What needs to be done: In the entries below, find the lines that contain the word "Given" and copy them.

Exercise data:
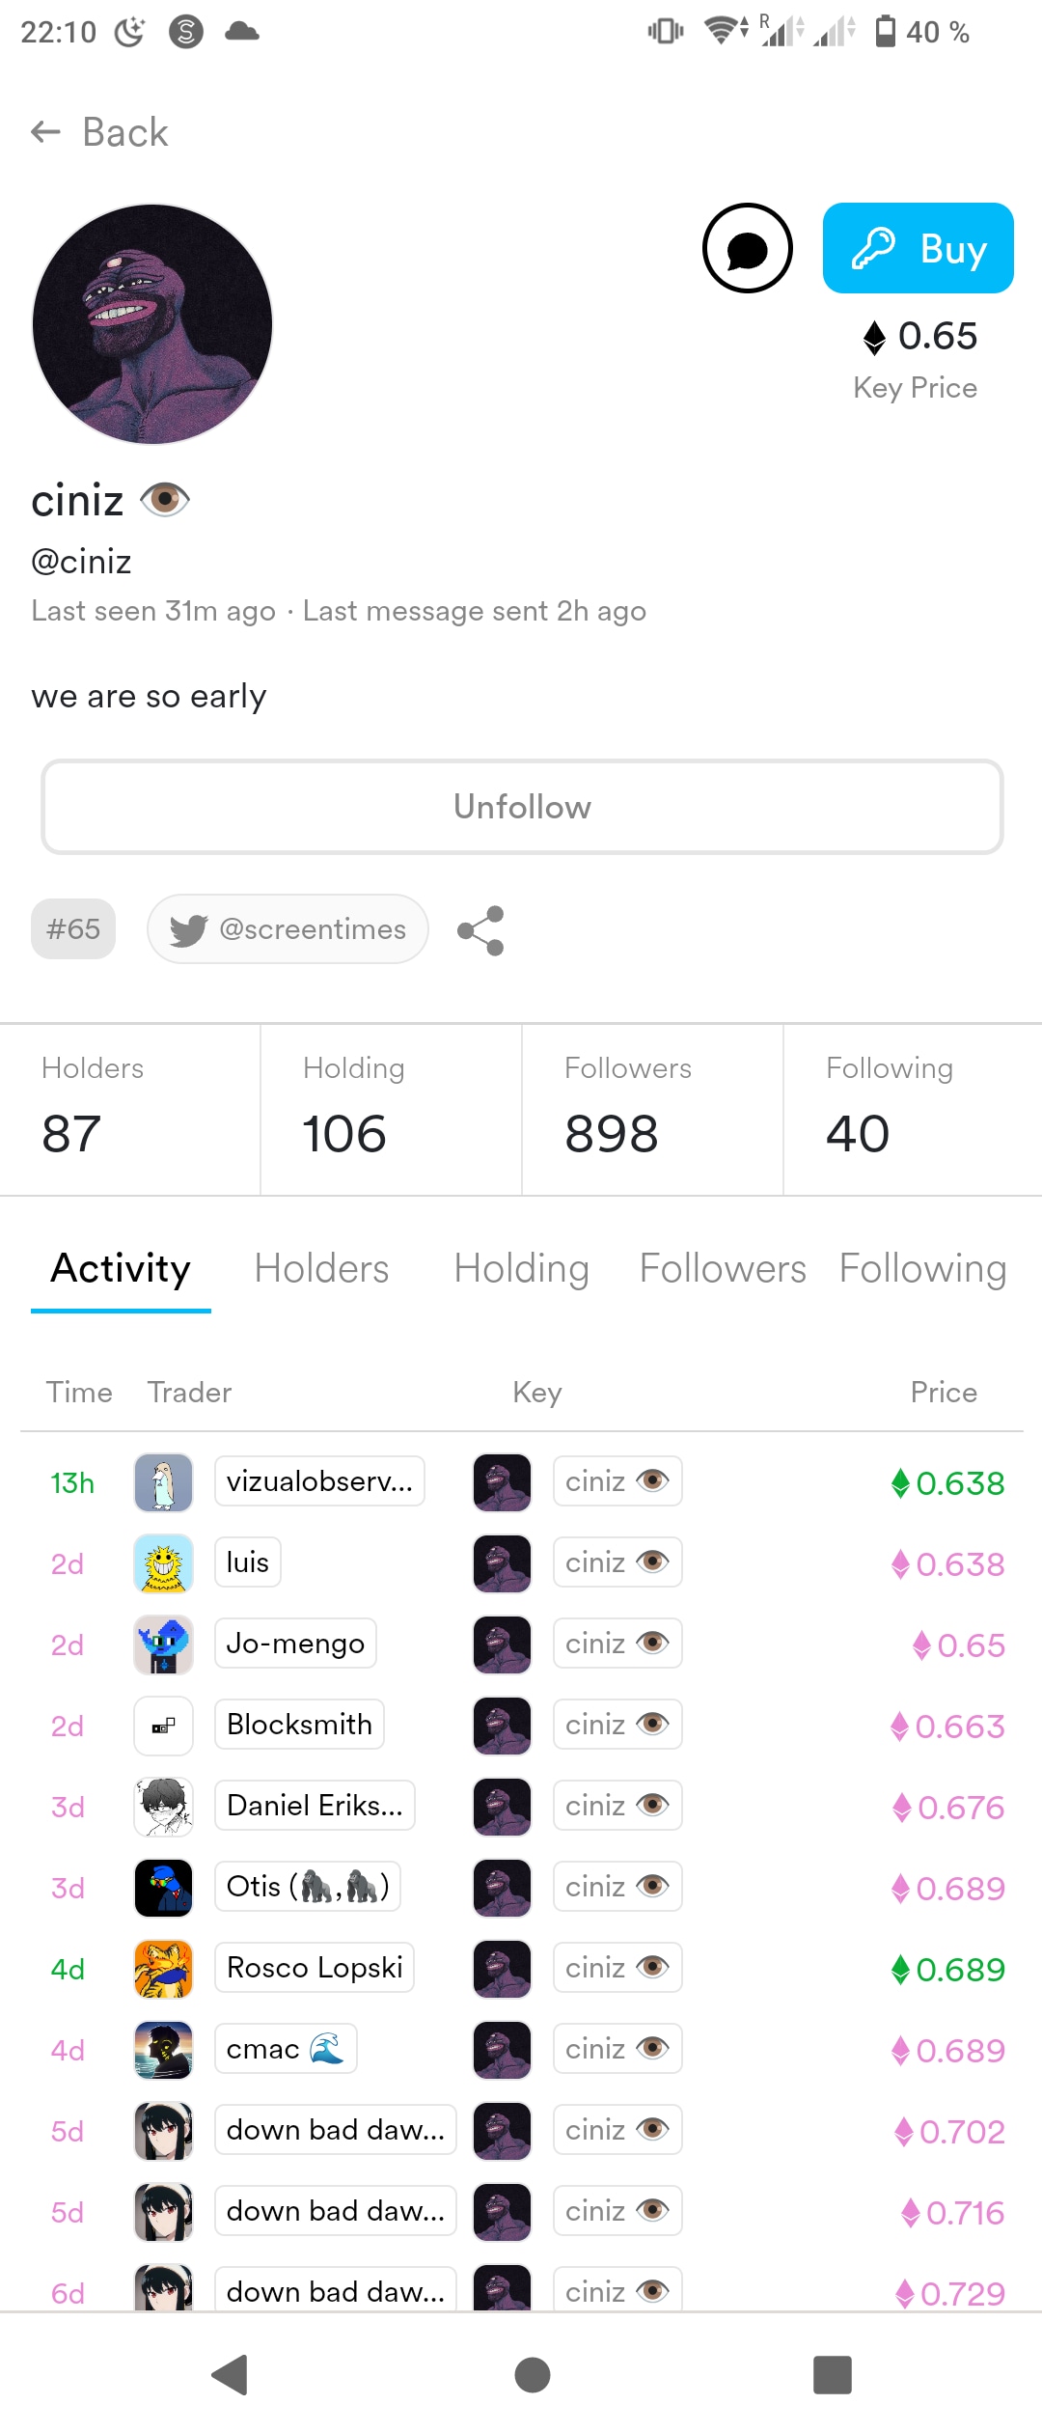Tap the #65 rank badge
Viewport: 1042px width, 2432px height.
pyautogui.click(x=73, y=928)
* * *
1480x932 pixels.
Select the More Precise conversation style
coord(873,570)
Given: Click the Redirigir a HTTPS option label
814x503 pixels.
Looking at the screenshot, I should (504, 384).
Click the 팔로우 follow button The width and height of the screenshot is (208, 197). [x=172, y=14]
---
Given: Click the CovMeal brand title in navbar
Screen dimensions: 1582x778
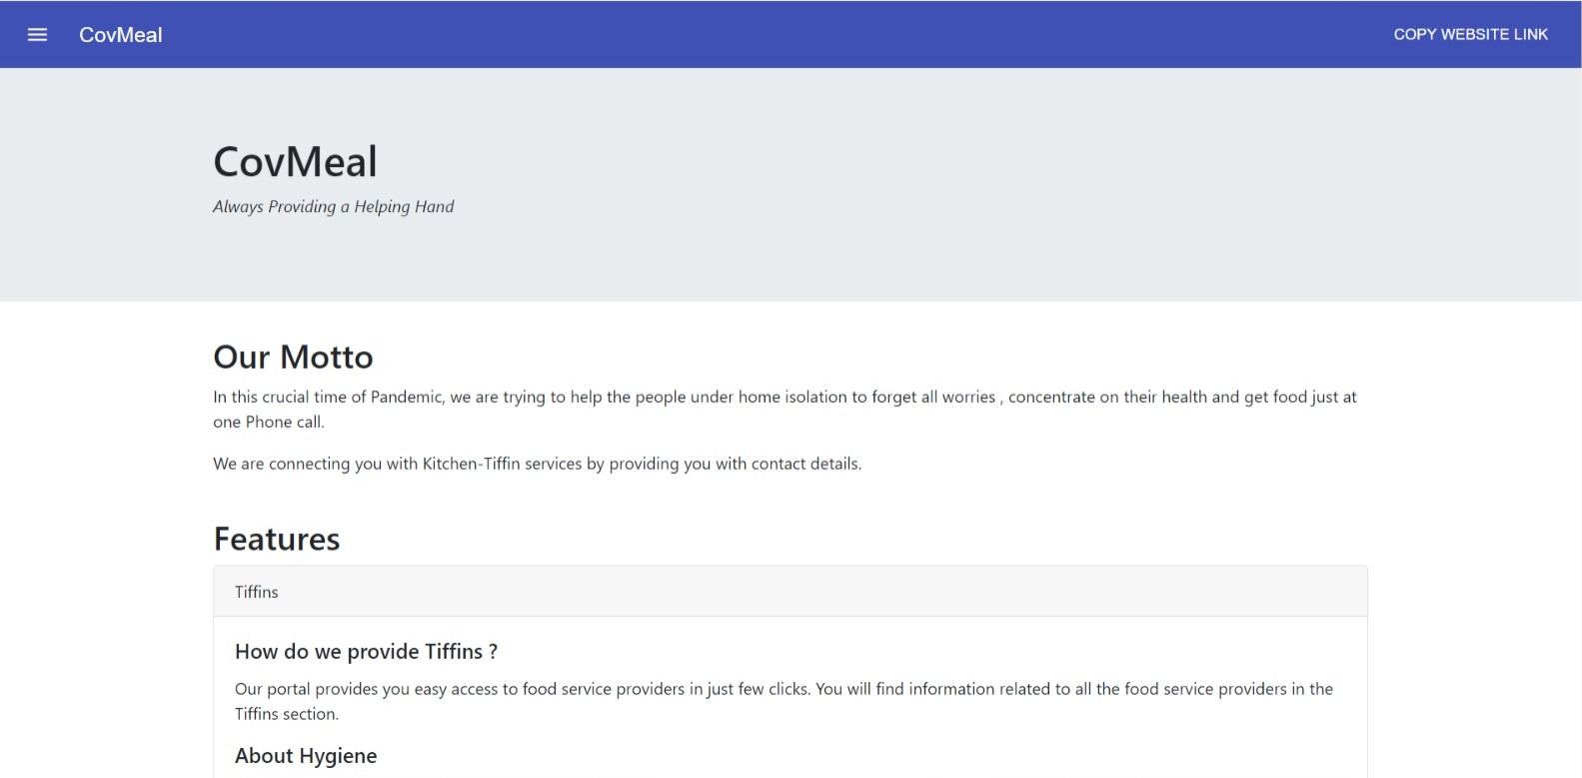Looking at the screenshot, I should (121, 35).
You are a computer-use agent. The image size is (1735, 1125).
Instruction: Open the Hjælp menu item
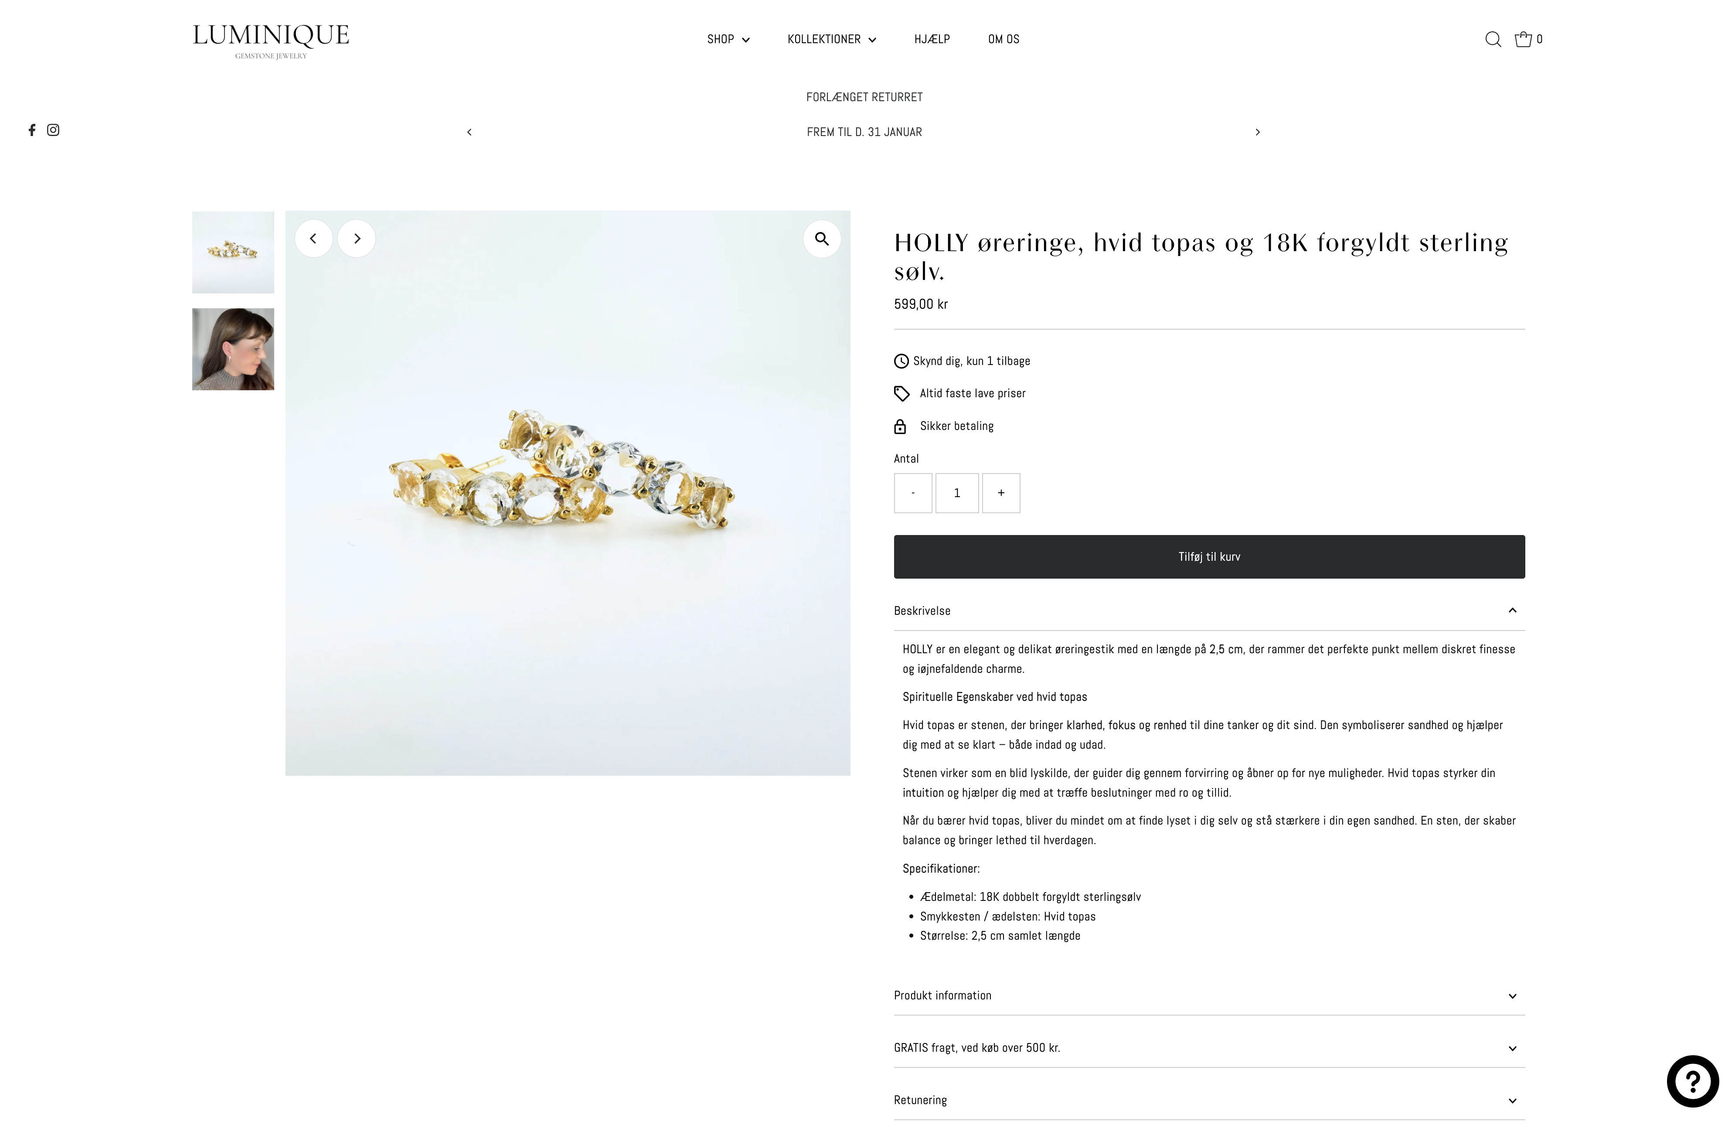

Output of the exercise:
Given: Click the Redirigir a HTTPS option label
Given: Click the CovMeal brand title in navbar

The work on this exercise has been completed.